Text block:
**********
Social & Domestic Issues

It Did Happen Here

Before Nazi Germany embraced eugenics, most U.S. states did.

One state is in the midst of a debate over the proper atonement for its past sins. A second North Carolina governor has apologized to victims of its nearly half-century sterilization campaign. Governor Bev Perdue created a task force earlier this year charged with recommending compensation for those sterilized by the state’s program that began in 1929 and effectively ended in 1974. A final report is expected by February 1, 2012. But thus far, just 48 surviving victims have been identified. 

North Carolina was neither the first nor the most enthusiastic pursuer of genetic purity. Indiana sterilized first and California sterilized more. But one county within the Tar Heel state has drawn belated media interest as perhaps the most zealous practitioner of eugenics in the United States.

“I suppose,” Mecklenburg County welfare director Wallace Kuralt once explained, “no comparable population in the world has ever received more eugenic sterilizations.” It was no idle boast. Of the 430 Mecklenburg County sterilization cases examined by the Charlotte Observer, the state eugenics board rejected just six. Tellingly, African Americans, who made up just a quarter of the county’s population, constituted four-fifths of Kuralt’s sterilization cases.

The newspaper recounted that Kuralt, now famous for being the father of the late CBS newsman Charles Kuralt, was famous among contemporaries as being “compassionate” a “visionary,” and a “champion of women and the poor.” But the people who today regard themselves as compassionate, visionaries, and champions of women and the poor just can’t imagine their intellectual antecedents performing such injustices.

“He was a hero with women’s reproductive rights,” Dr. John Johnston, a respected North Carolina pediatrician, told the Charlotte Observer. “I would just be shocked if Wallace Kuralt were playing the game of ‘improve the stock.’”

If it’s shocking now that an advocate of so-called reproductive-rights also practiced reproductive restrictions, it was anything but in the heyday of American eugenics. In fact, legalizing abortion was seen by its advocates as an integral part of a larger eugenics crusade, which sterilized more than 60,000 Americans.

“The American public is taxed, heavily taxed, to maintain an increasing race of morons, which threatens the very foundations of our civilization,” Planned Parenthood founder Margaret Sanger told Vassar College’s Institute of Euthenics in 1926. The birth-control crusader proposed a government pension to entice genetically inferior stock to undergo sterilization. “There is only one reply to a request for a higher birth rate among the intelligent, and that is to ask the government to first take off the burdens of the insane and feebleminded from your backs. Sterilization for these is the remedy.”

Sanger was hardly alone among progressives in advocating genetic cleansing. Sidney and Beatrice Webb, W. E. B. Du Bois, George Bernard Shaw, Emma Goldman, and other leftist icons of the past century vigorously supported eugenics. Edward Bellamy dreamed of it in Looking Backward and John Humphrey Noyes’s Bible Communists practiced it at Oneida.

“We have seen more than once that the public welfare may call upon the best citizens for their lives,” the Supreme Court’s great liberal Oliver Wendell Holmes infamously ruled in 1927’s Buck v. Bell. “It would be strange if it could not call upon those who already sap the strength of the State for these lesser sacrifices, often not felt to be such by those concerned, in order to prevent our being swamped with incompetence. It is better for all the world if, instead of waiting to execute degenerate offspring for crime or to let them starve for their imbecility, society can prevent those who are manifestly unfit from continuing their kind.”
**********
Translate this sentence from the eugenics article into Spanish: "Indiana sterilized first and California sterilized more."
**********
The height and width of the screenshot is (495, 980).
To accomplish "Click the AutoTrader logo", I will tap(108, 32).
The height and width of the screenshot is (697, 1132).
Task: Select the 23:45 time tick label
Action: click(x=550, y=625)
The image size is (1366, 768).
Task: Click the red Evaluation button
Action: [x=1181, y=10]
**********
Answer: Indiana esterilizó primero y California esterilizó más.